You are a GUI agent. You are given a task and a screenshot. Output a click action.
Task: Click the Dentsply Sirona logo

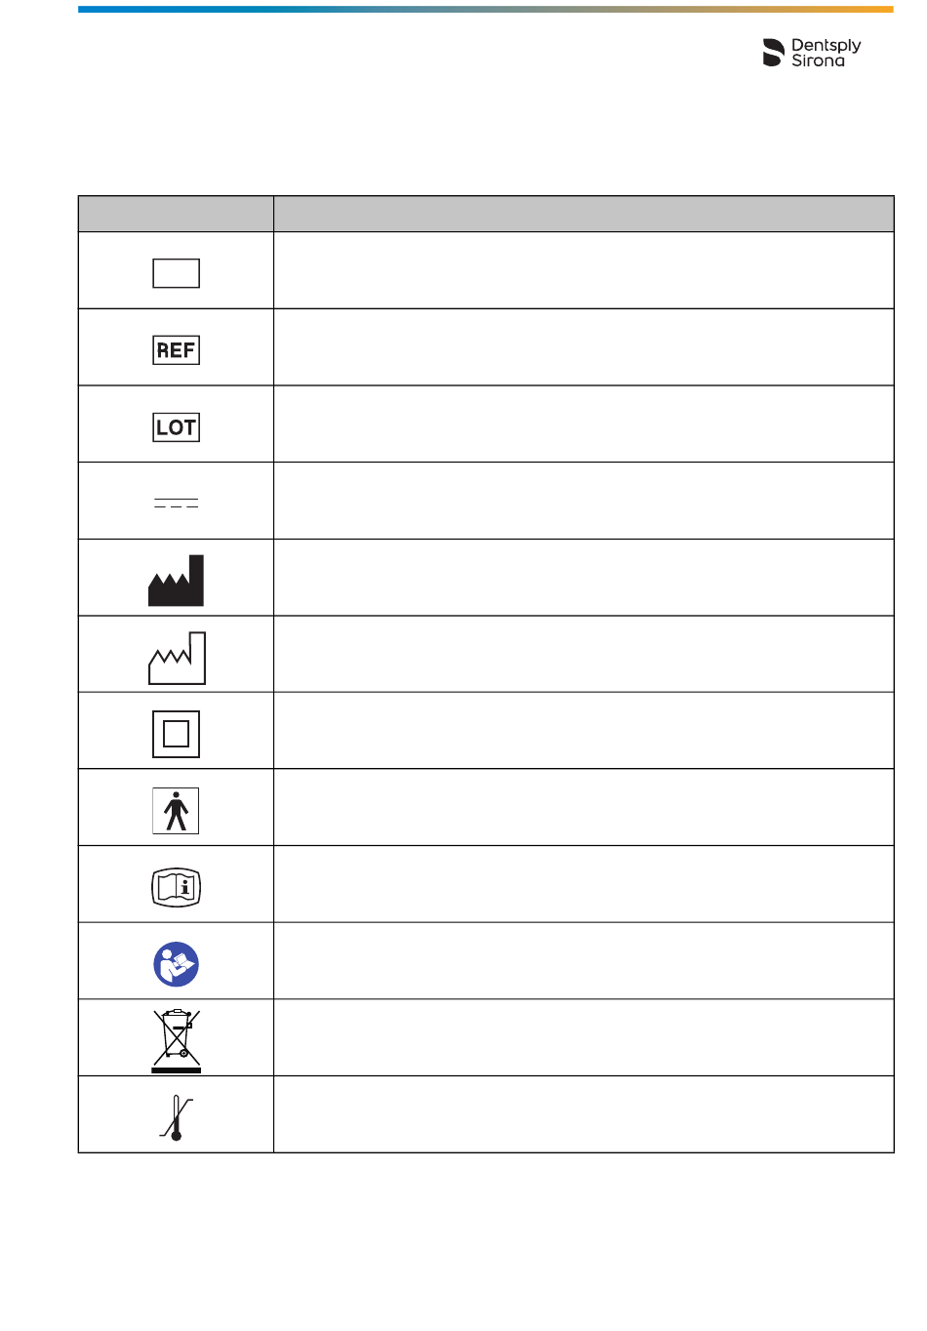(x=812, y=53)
* * *
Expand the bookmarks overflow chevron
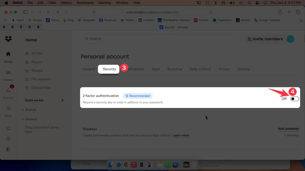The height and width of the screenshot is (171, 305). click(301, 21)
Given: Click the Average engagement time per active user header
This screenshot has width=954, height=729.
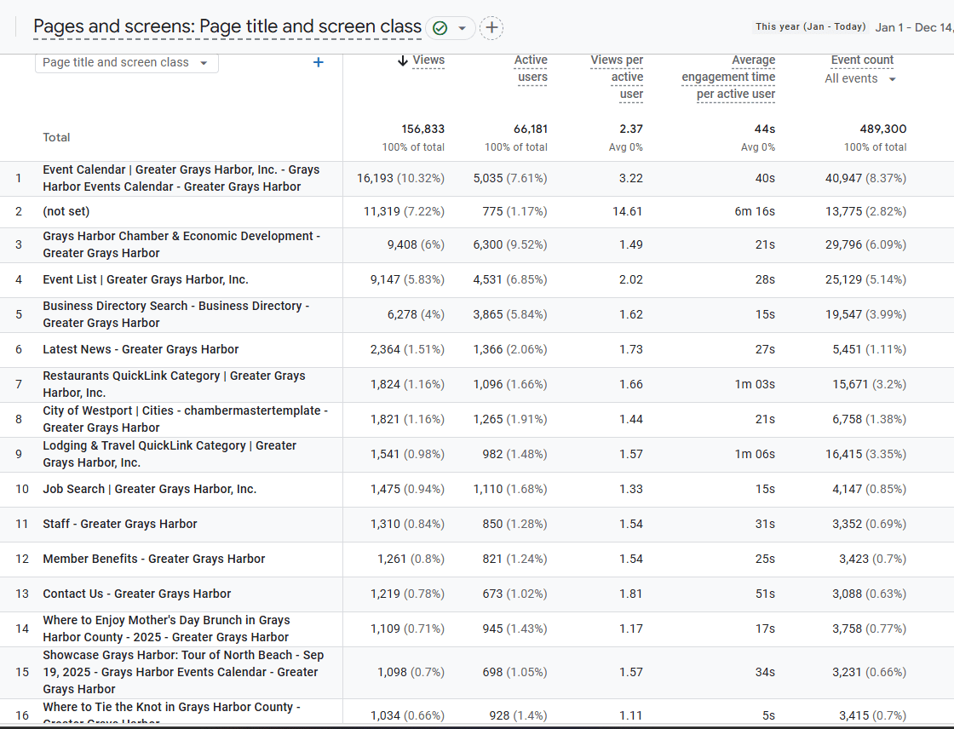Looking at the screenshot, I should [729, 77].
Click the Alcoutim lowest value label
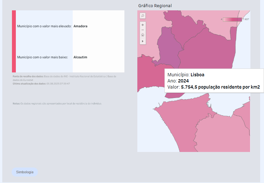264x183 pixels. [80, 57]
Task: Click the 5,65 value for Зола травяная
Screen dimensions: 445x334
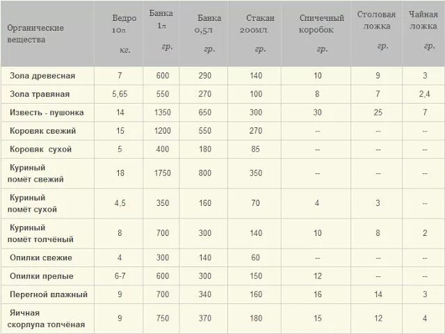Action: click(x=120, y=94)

## CHALLENGE:
Rewrite the rows from the line that contains "You are a GUI" through the line that contains "(x=812, y=53)", keeping the request text and adding 21 to every coordinate in the answers. Leave out the pictures.

## ANSWER TO THIS PROBLEM:
You are a GUI agent. You are given a task and a screenshot. Output a click action.
Task: Click the Dentsply Sirona logo

(x=833, y=74)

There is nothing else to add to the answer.